Good general contractors demand proof of Workers’ Compensation insurance before hiring subcontractors. This type of insurance–commonly known as Workers’ Comp–protects workers if they are injured on the job by paying for their medical bills and other costs. But today, the News & Observer published a story that sheds light on a scam that puts workers at risk, leaving them vulnerable and unprotected.
Real insurance is expensive, but it is one of the costs of doing business–if you own a business and expect your employees to perform potentially dangerous work, then you need to protect them. To get around the costs, the scheme involves subcontractors purchasing “ghost” insurance instead of actual workers’ comp insurance. The the newspaper article described the case of contractor and employer Jimmy Worrell, and one of his long-time workers, Clementé Hernandez Gonzalez. According to the article, when Jimmy Worrell wanted proof of insurance coverage for his five-man crew, he apparently lied about the nature of his business:
He told his insurance agent that he had no employees and would exclude himself from the policy, his right as a sole proprietor. He declared that the crew of five he managed was made up of independent contractors instead of employees; the policy he bought covered a “ghost,” an unknown employee who might unexpectedly join him to work during the year.
It’s unclear how many of the roughly 140,000 policies sold to North Carolina businesses each year are these bare-bones policies. No one keeps official count, but the North Carolina Rate Bureau knows of about 16,000 of the ghost policies written for high-risk employers that couldn’t buy workers’ compensation insurance on the open market….Officials at the Industrial Commission have seen the ghost policies for years, but they have not asked the legislature to address the practice. And when they see insurance agents sell ghost policies in improper circumstances, they rarely, if ever, report the problems to the Department of Insurance, which regulates agent conduct.

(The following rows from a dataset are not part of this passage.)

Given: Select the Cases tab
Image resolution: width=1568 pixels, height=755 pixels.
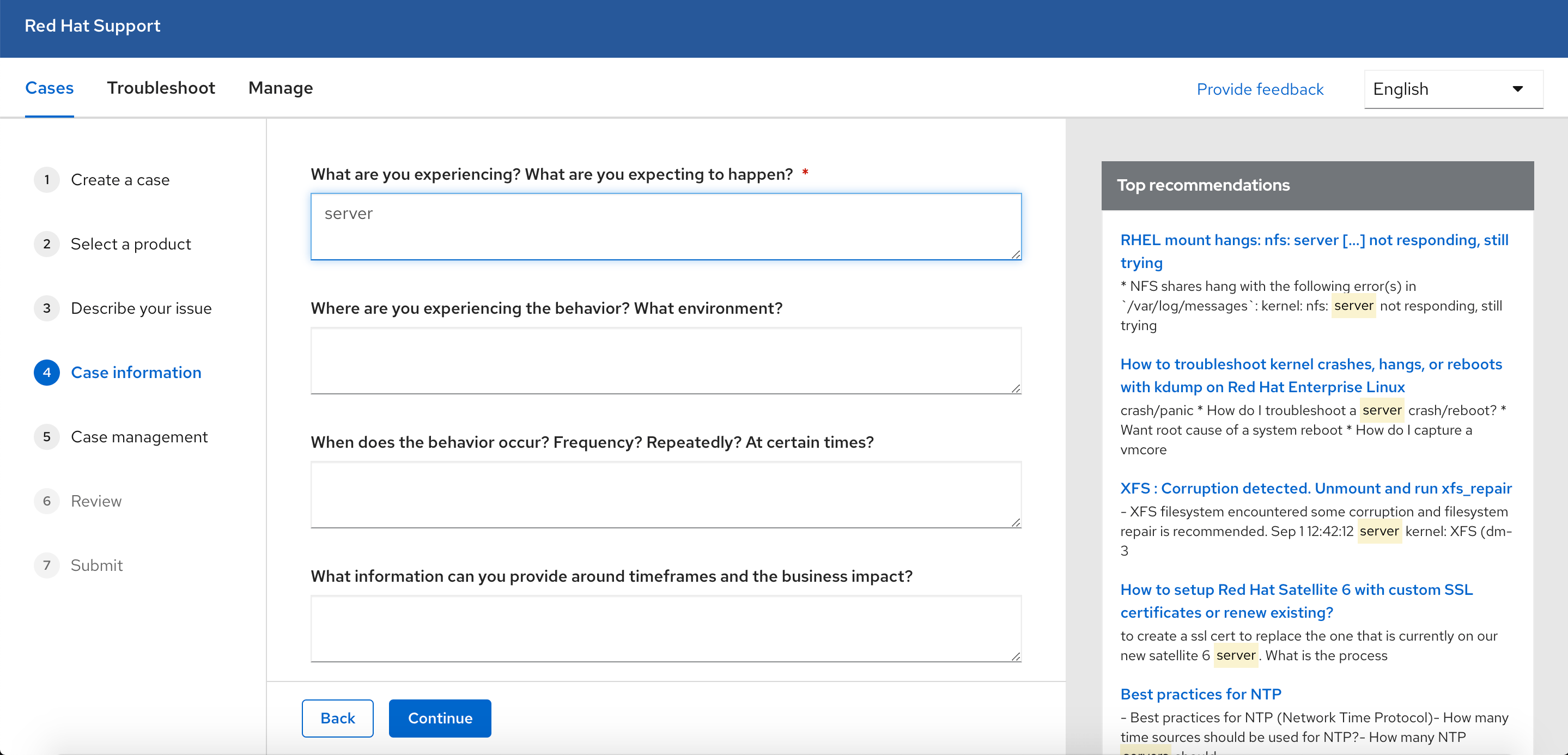Looking at the screenshot, I should pyautogui.click(x=49, y=88).
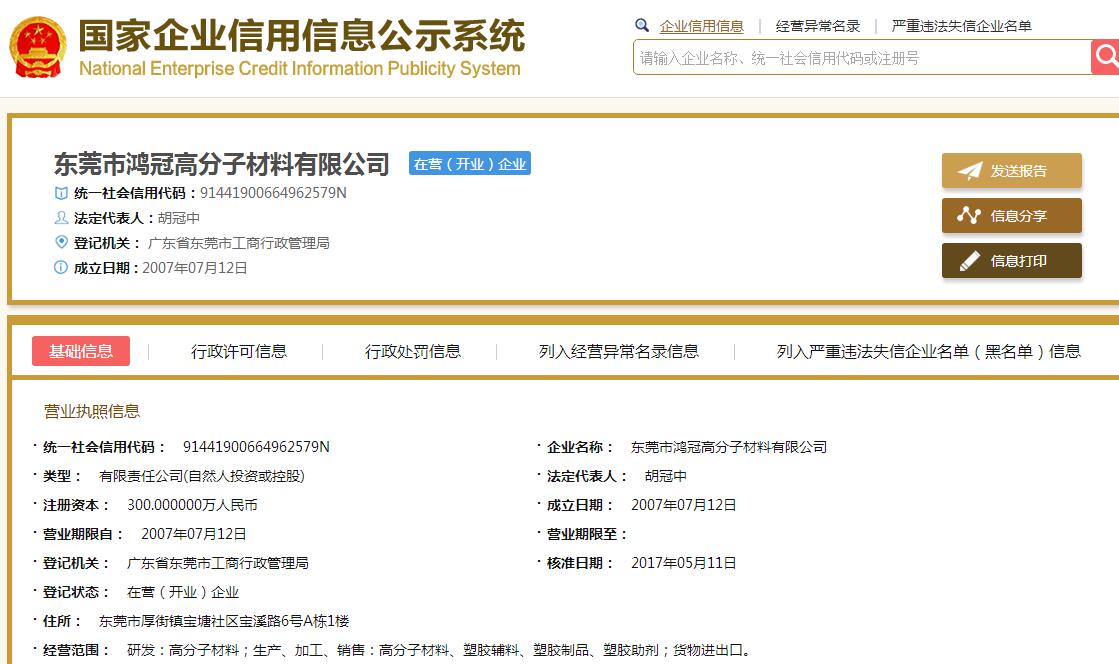Viewport: 1119px width, 664px height.
Task: Switch to the 行政许可信息 tab
Action: coord(239,351)

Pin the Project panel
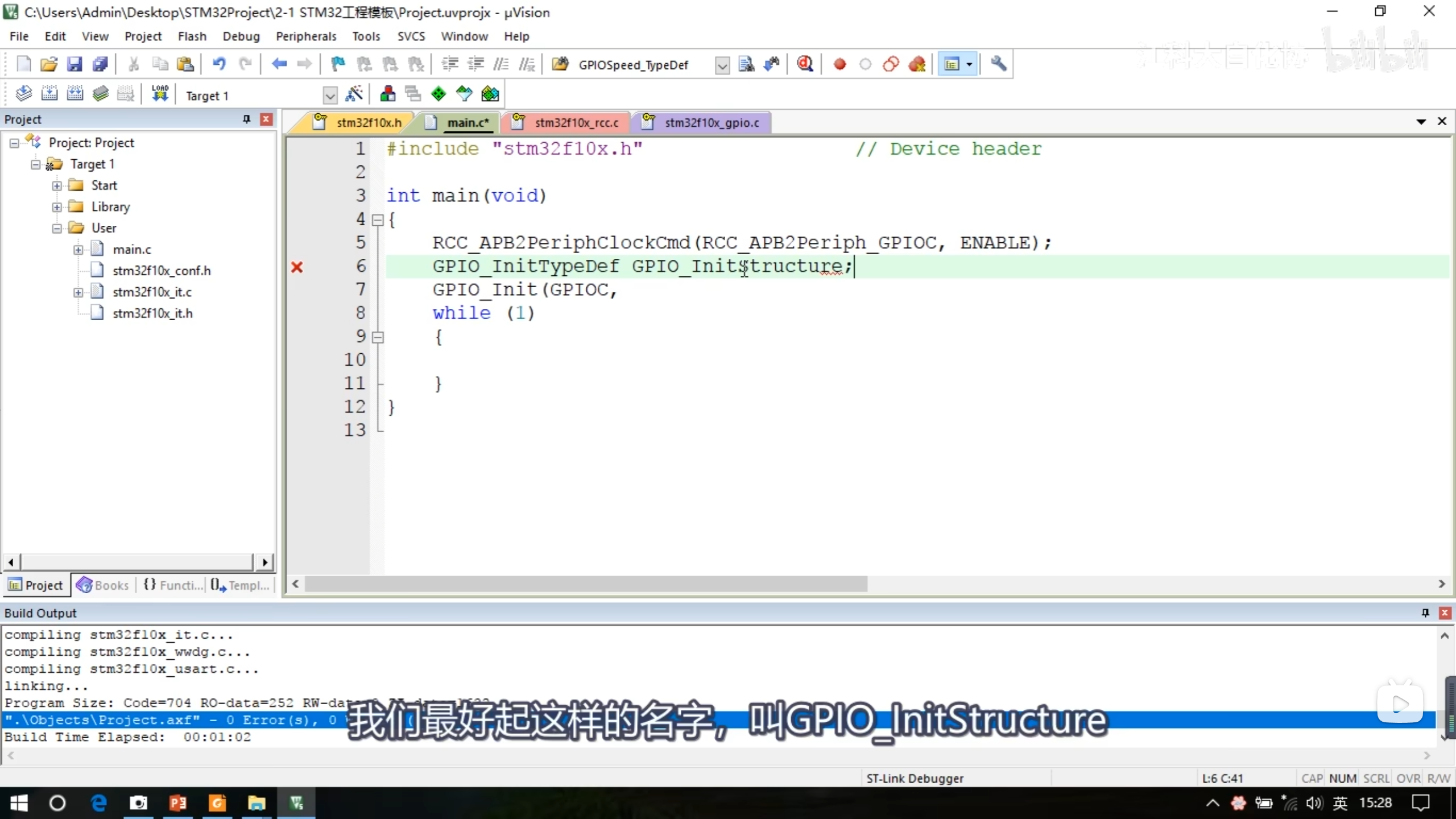click(x=246, y=119)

Such failure to communicate among state agencies has enabled business owners who break the law to flourish, while those following the law say they are increasingly shut out of work because of the high costs of doing business legally.
For injured workers like Gonzalez, working under a ghost policy is like walking a tightrope with a hole cut in your safety net. Since his catastrophic injury, Gonzalez has lost his home, and he cannot afford to get the optimal kinds of treatment for his level of severe injury.
At HensonFuerst, we don’t understand how ghost policies continue to be allowed to be written. Greed is a good guess. We represent many cases of catastrophic injury, and many workers’ comp cases. Even with the best insurance, injury changes lives. The financial compensation is necessary to help someone survive, but it doesn’t come close to compensating individuals and families for a lifetime of paralysis…or missing limbs…or blindness…or any of the other serious injuries we see everyday.
We hope that this series of article in the News & Observer will spur legislators and industry insiders to change the way workers’ compensation policies are written. People who put their health on the line for their employers are owed that much.